**Excerpt provided:**
-- BEGIN --
SMITH: So, you know, the interesting thing about the extended deterrence literature, for any IR folks, right, is that it is largely based on European experience, right? It’s largely based on the land war, the scenario of NATO versus Warsaw Pact, and the horizontal escalation and vertical—all those—all those scenarios that were played out, even with the INF deployments by the Soviets, right, at the end of the Cold War. And Asia has never really been in the picture, right? There hasn’t been a healthy debate in Japan about what constitutes an effective extended deterrent. And Japan’s own constitution, of course, and the Japanese public sort of nuclear allergy, has really—has basically said, you know, the Japanese public is not interested in an overt conversation about what’s an effective nuclear umbrella.
But today I think you’re starting to see that conversation come to the surface a little bit more frequently in Japan. What is it that the United States has to do? Does it need more troops in the region? Does it need signaling and the kind of exercises that Scott was talking about, for example? In all these ways, I think the Japanese government is starting to have to tell its public that, yes, the Americans are here; and, yes, they’re with us. So you see these frequent trips by Secretary Tillerson. The early trip by Secretary Mattis meant a lot to the Japanese, right? So there’s the politics of telling your public, right, that the Americans will come if we need them.
The bigger question, as you said, is this question of, well, what happens when the North Koreans do have a capability to put Los Angeles at risk, or Tokyo, or Yokohama, or whatever? And that will raise an existential question for the Japanese on their strategic dependence on us. Will it change their preferences? No. I think it will bring Japan closer to the United States, and will start probably to incentivize, you know, some kinds of changes that have been difficult in Japan.
-- END --
**Brief 1:**
Gather every line of the rows that contains the word "width", matching case exactly.
The excerpt and the rows are unrelated to each other.

**Input records:**
-- BEGIN --
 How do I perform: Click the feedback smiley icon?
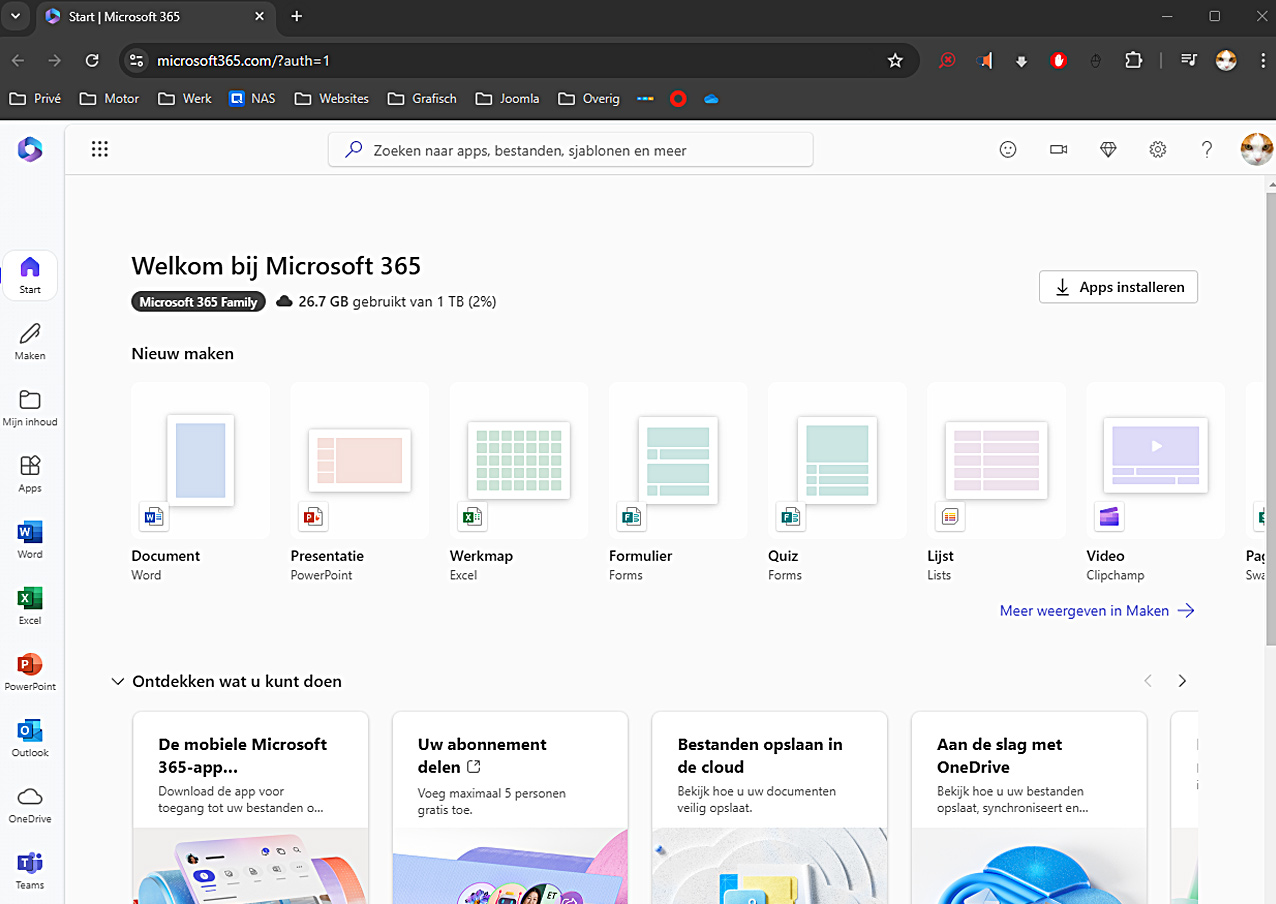(x=1008, y=149)

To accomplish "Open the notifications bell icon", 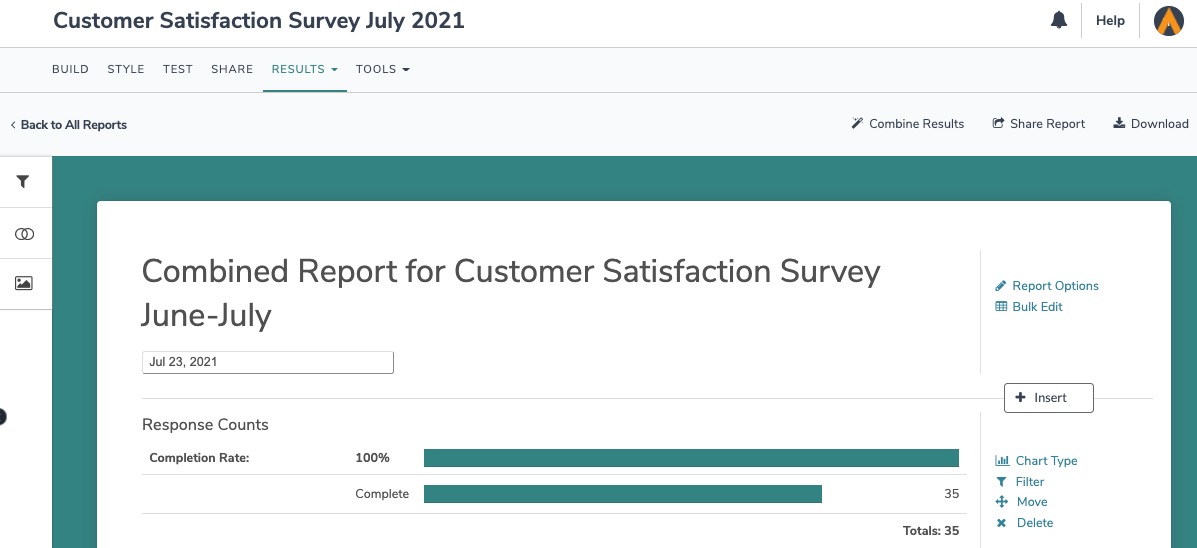I will [1059, 21].
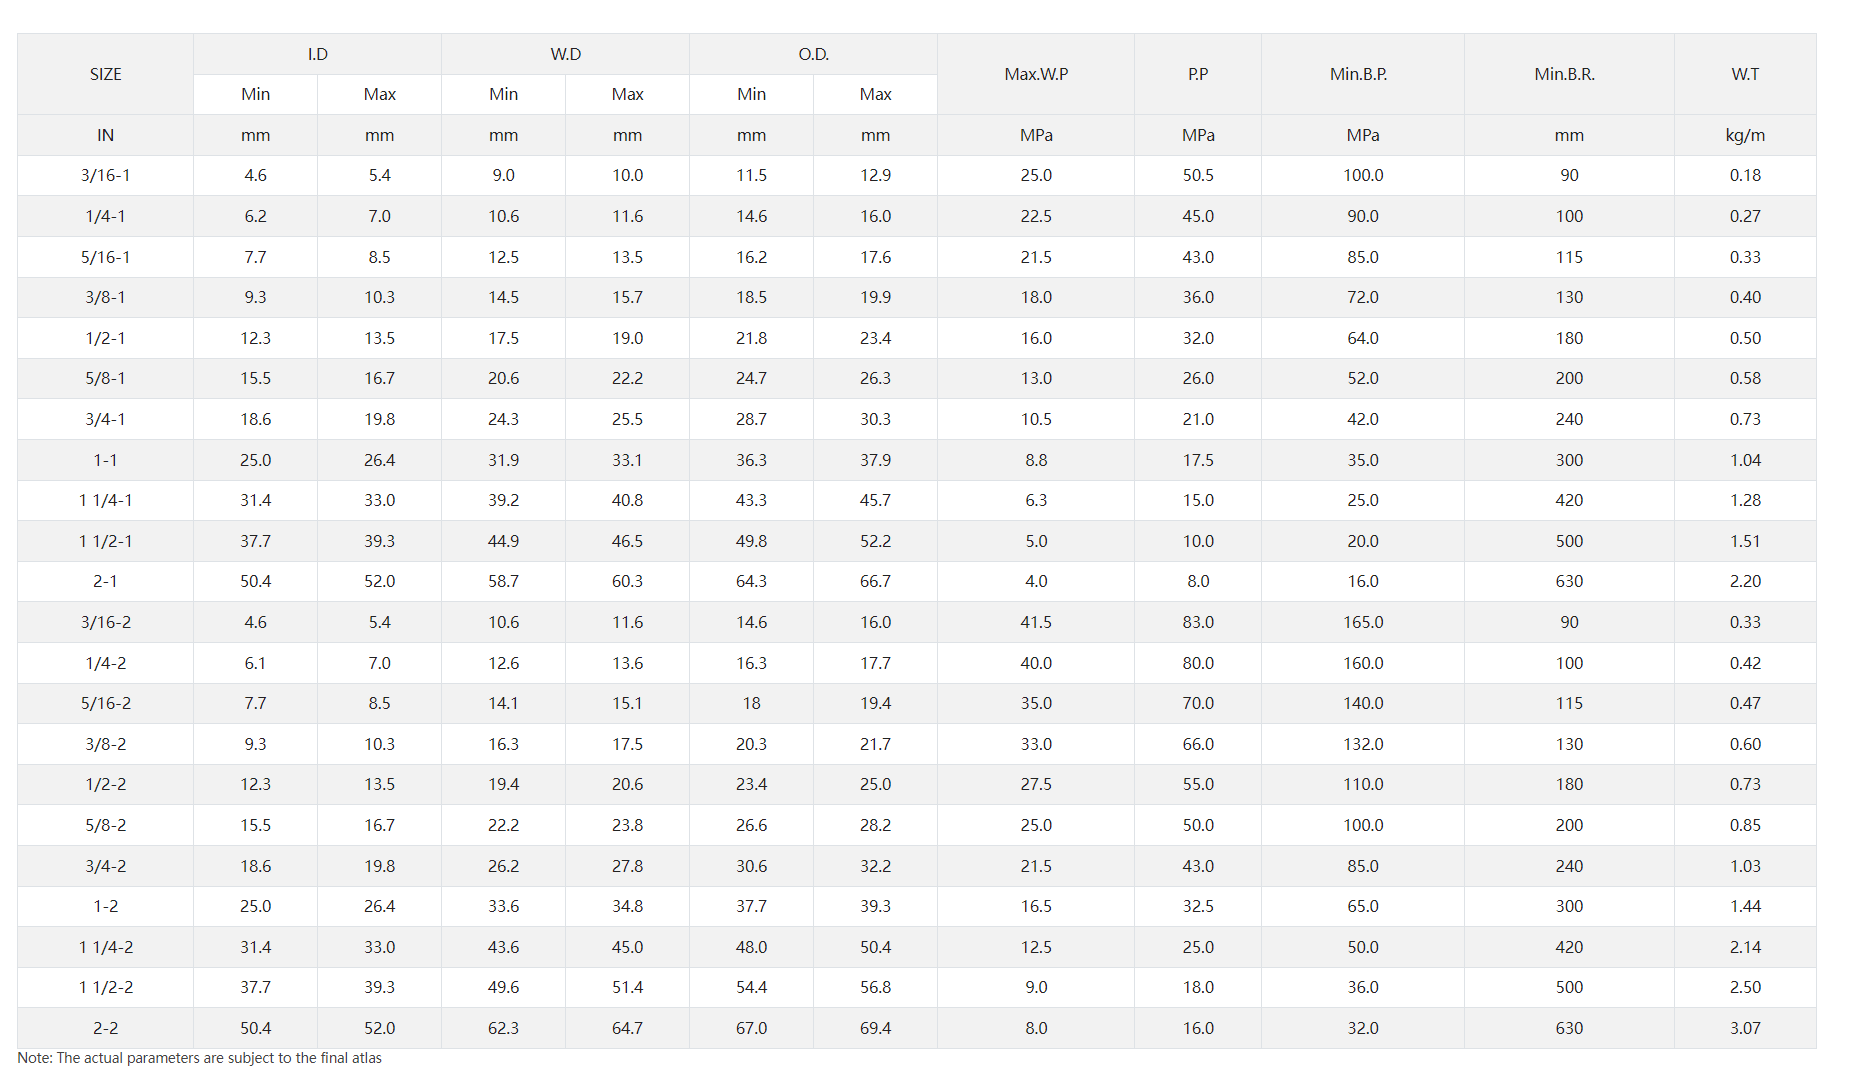The image size is (1866, 1068).
Task: Click the 41.5 Max.W.P value
Action: (1036, 622)
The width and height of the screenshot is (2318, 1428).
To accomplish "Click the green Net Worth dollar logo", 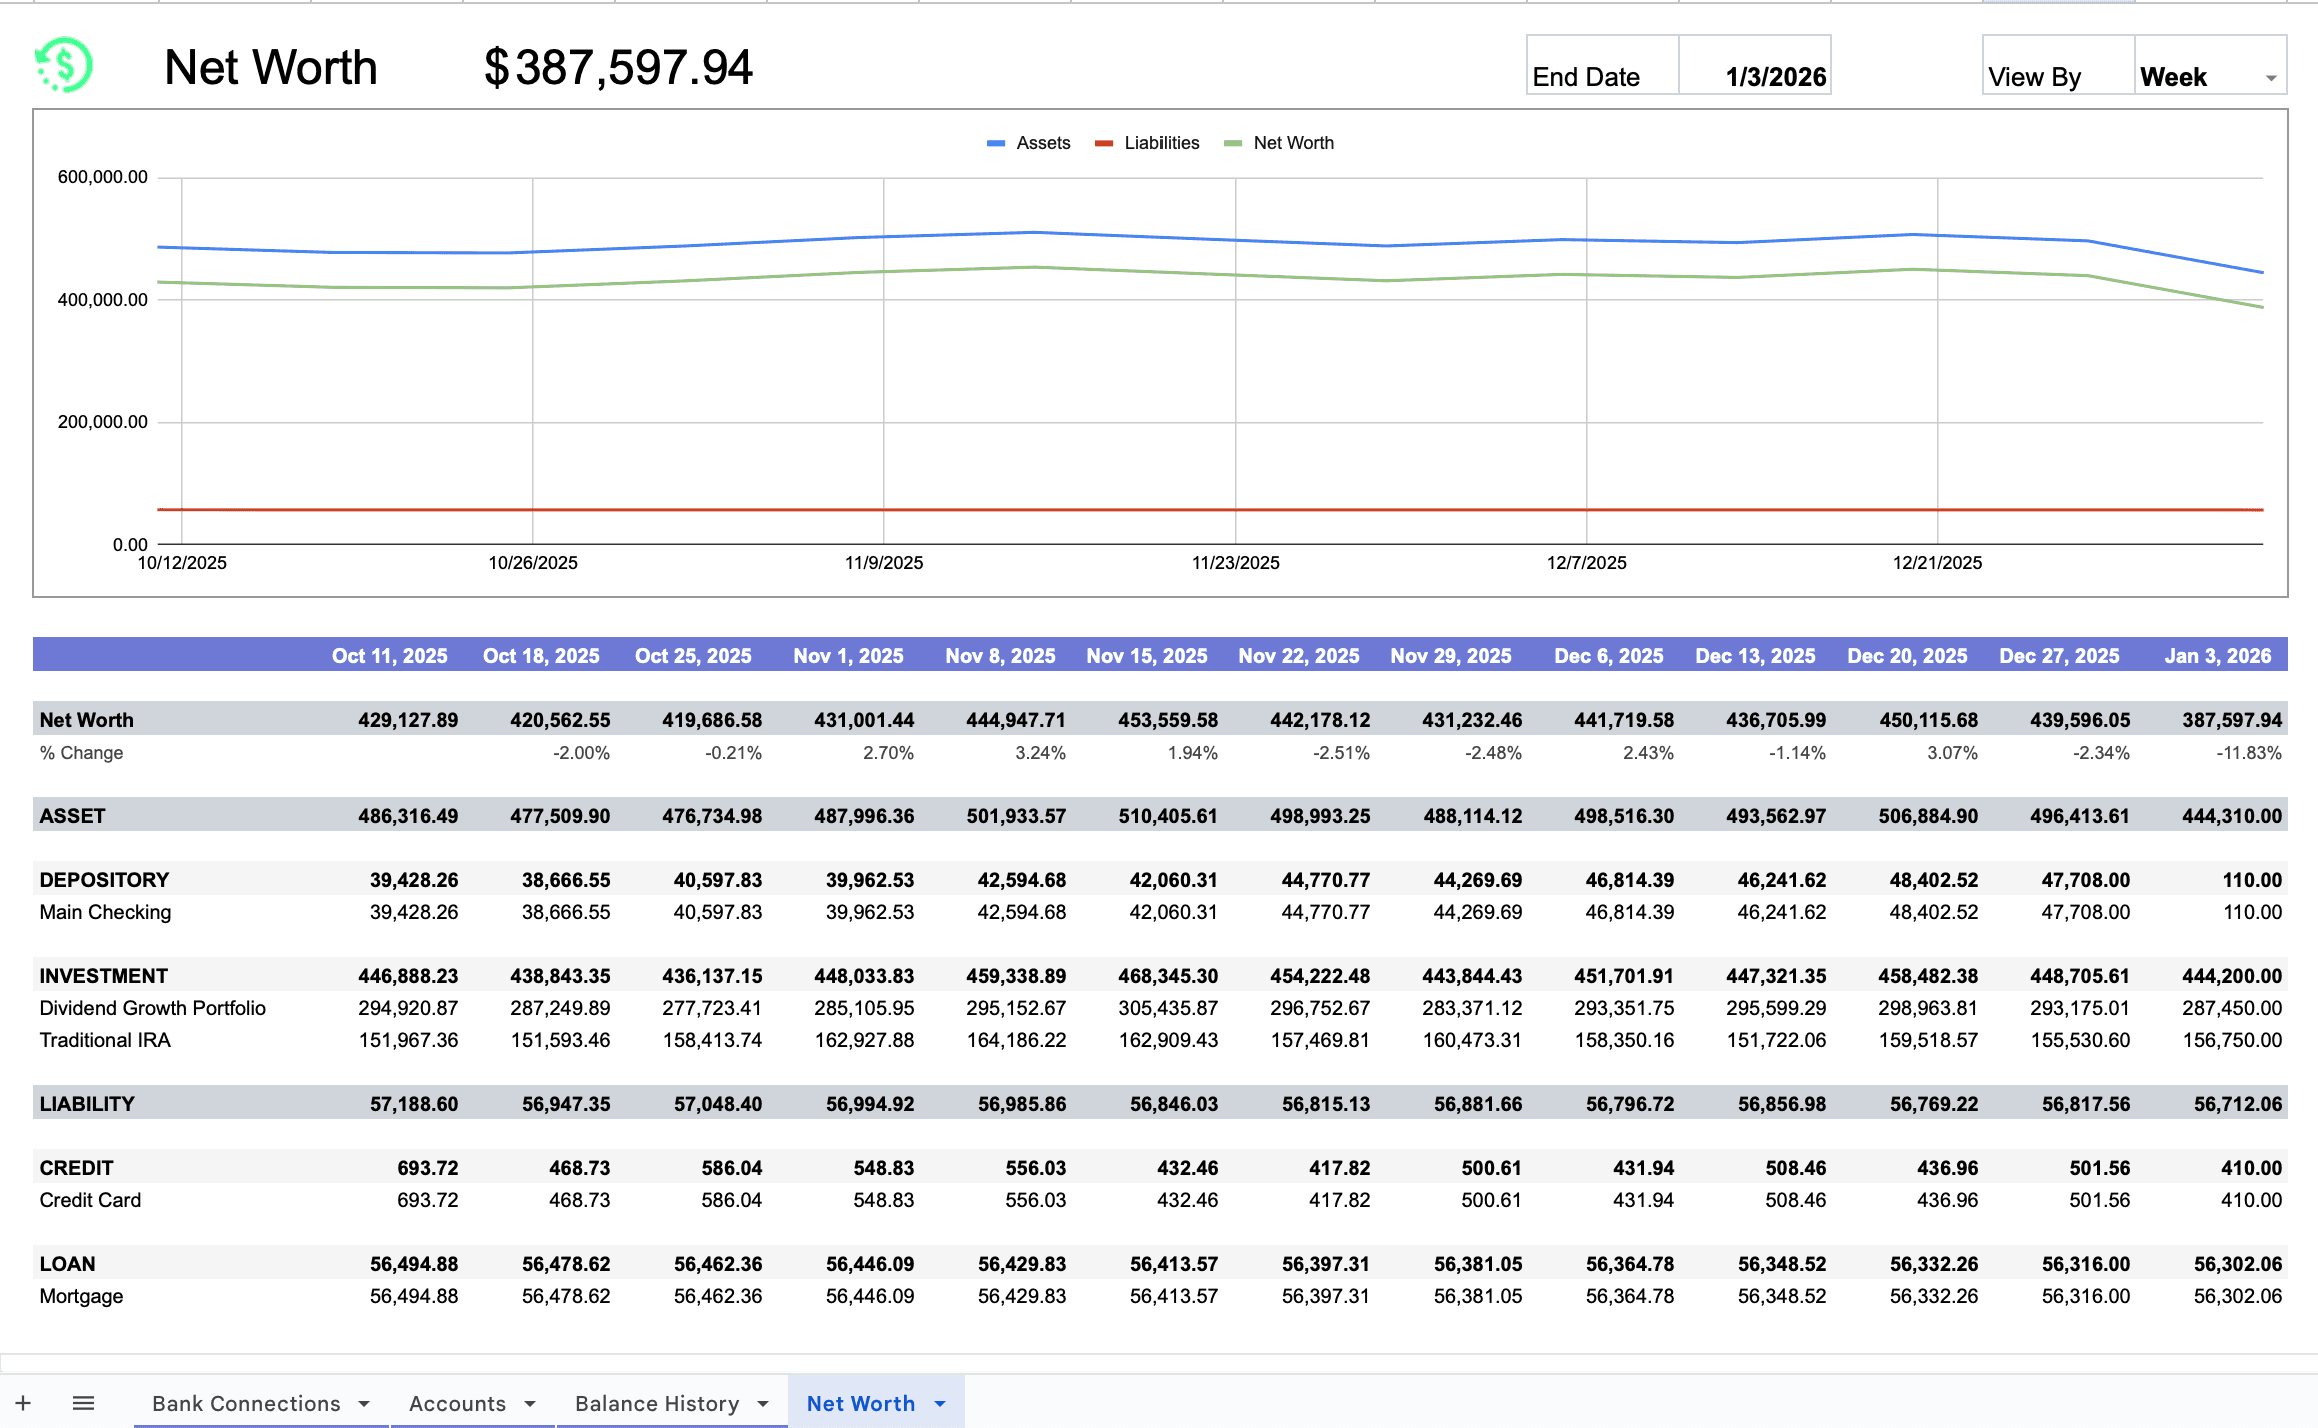I will 66,66.
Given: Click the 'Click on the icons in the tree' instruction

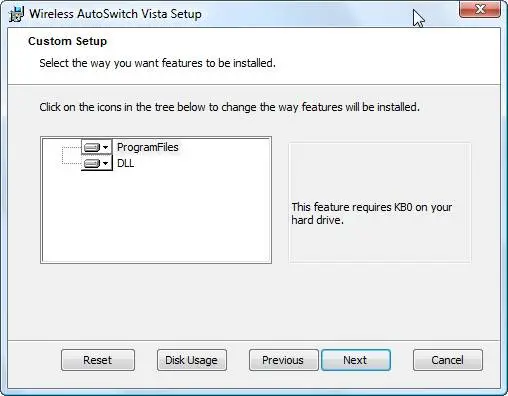Looking at the screenshot, I should (229, 107).
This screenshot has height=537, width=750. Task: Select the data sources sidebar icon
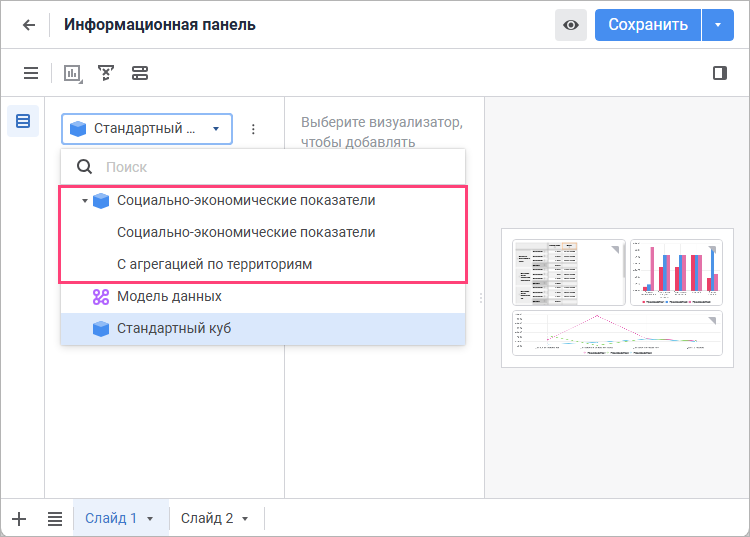pyautogui.click(x=23, y=121)
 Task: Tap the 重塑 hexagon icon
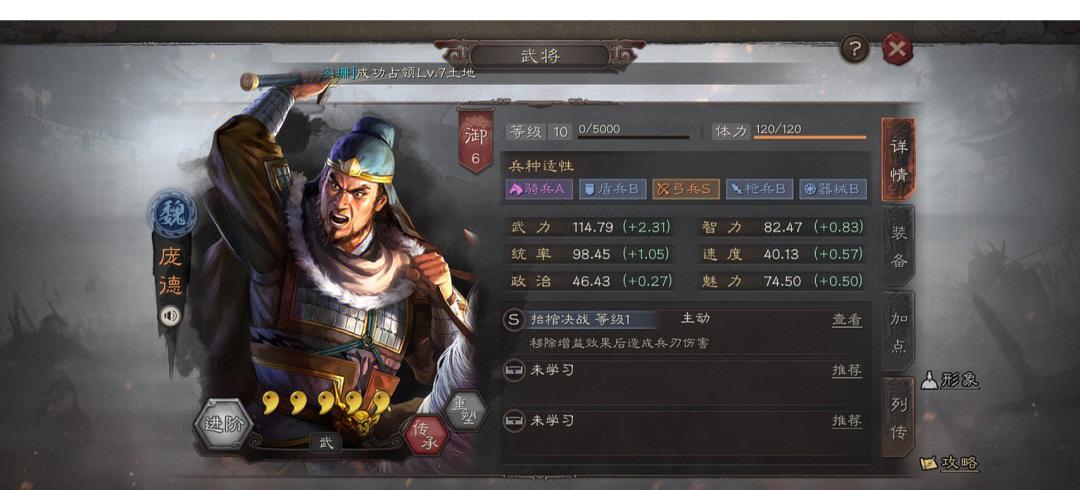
-- END --
**Brief 2:**
Answer these questions about the excerpt:
(a) The extended deterrence literature is largely based on the experience of which continent?
(b) Which secretary's early trip meant a lot to the Japanese?
(c) Which three cities are named as ones the North Koreans might put at risk?

**Exercise output 1:**
The width and height of the screenshot is (2318, 1428).
This screenshot has height=537, width=750. Task: Select the data sources sidebar icon

**Exercise output 2:**
(a) Europe
(b) Secretary Mattis
(c) Los Angeles, Tokyo, and Yokohama